## Task instructions
Search the listing below for the line containing "Open the notifications bell". From there through the line containing "Screen dimensions: 656x432", transcribe every line exactly, both ends included.

## Data for this task
********

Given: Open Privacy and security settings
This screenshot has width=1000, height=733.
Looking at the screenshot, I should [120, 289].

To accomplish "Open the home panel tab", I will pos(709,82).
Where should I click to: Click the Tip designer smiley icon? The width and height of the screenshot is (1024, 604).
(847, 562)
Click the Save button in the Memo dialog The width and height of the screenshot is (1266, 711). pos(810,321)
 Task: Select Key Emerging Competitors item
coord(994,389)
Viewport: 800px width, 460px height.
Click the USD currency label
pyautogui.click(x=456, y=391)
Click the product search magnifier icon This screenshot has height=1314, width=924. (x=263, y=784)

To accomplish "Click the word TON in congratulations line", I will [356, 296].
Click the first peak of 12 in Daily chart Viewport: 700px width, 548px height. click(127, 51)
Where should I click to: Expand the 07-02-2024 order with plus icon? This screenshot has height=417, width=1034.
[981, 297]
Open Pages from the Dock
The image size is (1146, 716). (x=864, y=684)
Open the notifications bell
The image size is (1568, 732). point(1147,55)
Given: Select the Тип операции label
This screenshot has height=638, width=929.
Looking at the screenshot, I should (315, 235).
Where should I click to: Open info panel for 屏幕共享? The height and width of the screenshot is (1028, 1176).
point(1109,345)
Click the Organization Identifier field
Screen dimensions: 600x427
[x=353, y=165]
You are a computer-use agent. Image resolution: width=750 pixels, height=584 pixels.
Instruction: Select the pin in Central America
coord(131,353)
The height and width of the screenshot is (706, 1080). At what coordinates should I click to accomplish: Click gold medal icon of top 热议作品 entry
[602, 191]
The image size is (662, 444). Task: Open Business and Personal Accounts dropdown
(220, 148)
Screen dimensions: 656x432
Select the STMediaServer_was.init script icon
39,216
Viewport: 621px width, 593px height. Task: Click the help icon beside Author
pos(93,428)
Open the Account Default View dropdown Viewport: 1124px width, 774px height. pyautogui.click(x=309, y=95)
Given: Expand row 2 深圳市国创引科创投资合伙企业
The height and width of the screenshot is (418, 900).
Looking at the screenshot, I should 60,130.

********

## Solution to this exercise
Open the notifications bell
The image size is (1568, 732). point(1147,55)
Given: Select the Тип операции label
This screenshot has height=638, width=929.
Looking at the screenshot, I should (315, 235).
Where should I click to: Open info panel for 屏幕共享? The height and width of the screenshot is (1028, 1176).
point(1109,345)
Click the Organization Identifier field
Screen dimensions: 600x427
[x=353, y=165]
You are a computer-use agent. Image resolution: width=750 pixels, height=584 pixels.
Instruction: Select the pin in Central America
coord(131,353)
The height and width of the screenshot is (706, 1080). At what coordinates should I click to accomplish: Click gold medal icon of top 热议作品 entry
[602, 191]
The image size is (662, 444). Task: Open Business and Personal Accounts dropdown
(220, 148)
Screen dimensions: 656x432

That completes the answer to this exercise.